Talvez o pensador-chave sobre a diferença tenha sido Derrida, que evidenciou todo o potencial do termo por intermédio do seu desconstrucionismo. A premissa inicial que serviu de orientação para Derrida, foi a rejeição de um modelo epistemológico e linguístico comum, de acordo com o qual a compreensão requer a familiarização com o seu significado – idealmente, uma espécie de intimidade através da qual o significado é dado diretamente à consciência. Sem dúvida nenhuma, para Derrida este modelo envolvia o “mito do dado”, quer dizer, a suposição de que o ser humano adquire uma melhor compreensão de algo, quando esse mesmíssimo objeto, em si, é dado na consciência. No entender de Derrida, a compreensão de uma coisa obriga a penetrar no modo como essa coisa se relaciona com outros objetos, e requer também a capacidade de a reconhecer noutras ocasiões contextualmente diferentes – que nunca podem ser totalmente previstas. Prolongando esta reflexão, Derrida cunhou o termo “diferença” (em francês différance, combinação do significado de diferença e deferência) em 1968, como resposta às teorias estruturalistas da linguagem, e para propor a diferença como o fenómeno inerente ao coração da linguagem e pensamento.
O relato desconstrucionista da diferença argumenta que os opostos se encontram já unidos; cada um depende integralmente do outro; assim, não há branco sem preto e o inverso é igualmente verdadeiro. A realidade é fragmentada e saturada pela diferença, e a linguagem é a chave para a compreensão desta fragmentação. Por conseguinte, a diferença (différance) surge antes do ser. Esta ideia representa um questionamento radical quanto a um significado original verdadeiro, e encaixa perfeitamente nas pretensões de Derrida em abalar e destruir a noção de uma identidade absoluta, isto é, algo que é em si em virtude do seu ser.

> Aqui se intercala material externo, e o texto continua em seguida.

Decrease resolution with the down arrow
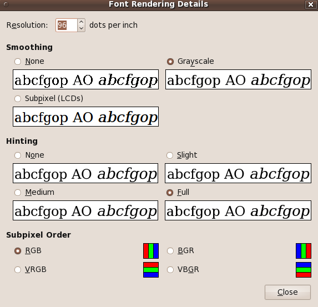Screen dimensions: 318x307 (82, 29)
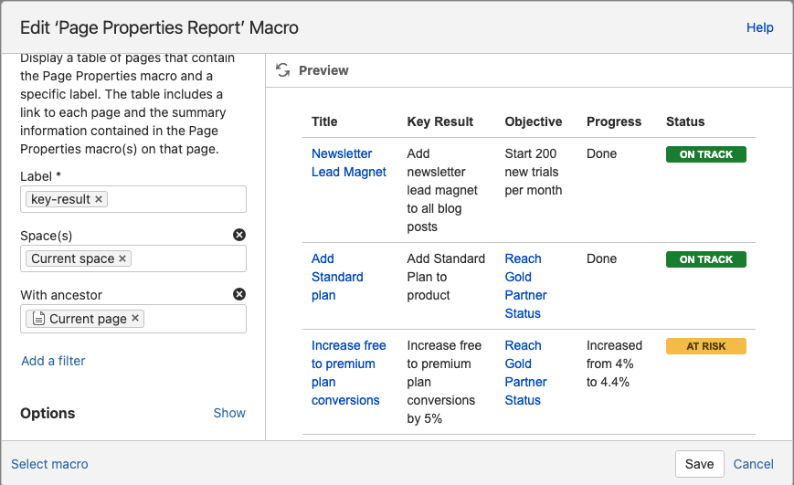Open the Help link
Screen dimensions: 794x485
(759, 27)
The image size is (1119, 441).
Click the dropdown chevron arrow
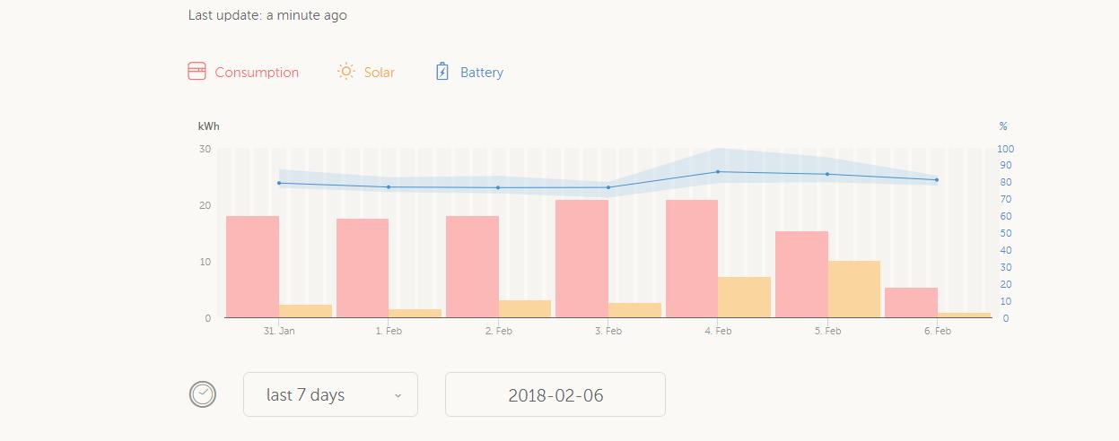point(398,395)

Isto pode relacionar-se com os debates atuais em torno da diferença manifestada nas sociedades modernas. Mas a questão já não passa pelo crivo da diferença em si, mas insere-se antes na interpelação das narrativas produzidas sobre o que é diferente, e se essa diferença é lateral ou hierárquica. Como é que a diferença designa o outro? Quem define a diferença? Quais as normas presumidas que condicionam a diferença atribuída a um grupo? Qual a natureza destas precisas atribuições? Como é a diferença interiorizada nos confins da “psique”? Todas estas questões revelam a complexidade em torno da diferença enquanto categoria analítica. Brah (1996) sugeriu quatro modos através dos quais a diferença pode ser concetualizada: diferença como experiência; diferença como relação social; diferença como subjetividade; diferença como identidade. Assim, o conceito de diferença refere-se à variedade de formas através das quais os discursos específicos sobre a diferença são constituídos, contestados, reproduzidos e redesenhados.
References:
Taylor, C. (1994) The Politics of Recognition. In: Gutmann, A. (Ed.), Multiculturalism: Examining the Politics of Recognition. Princeton University Press, Princeton, pp. 25 74.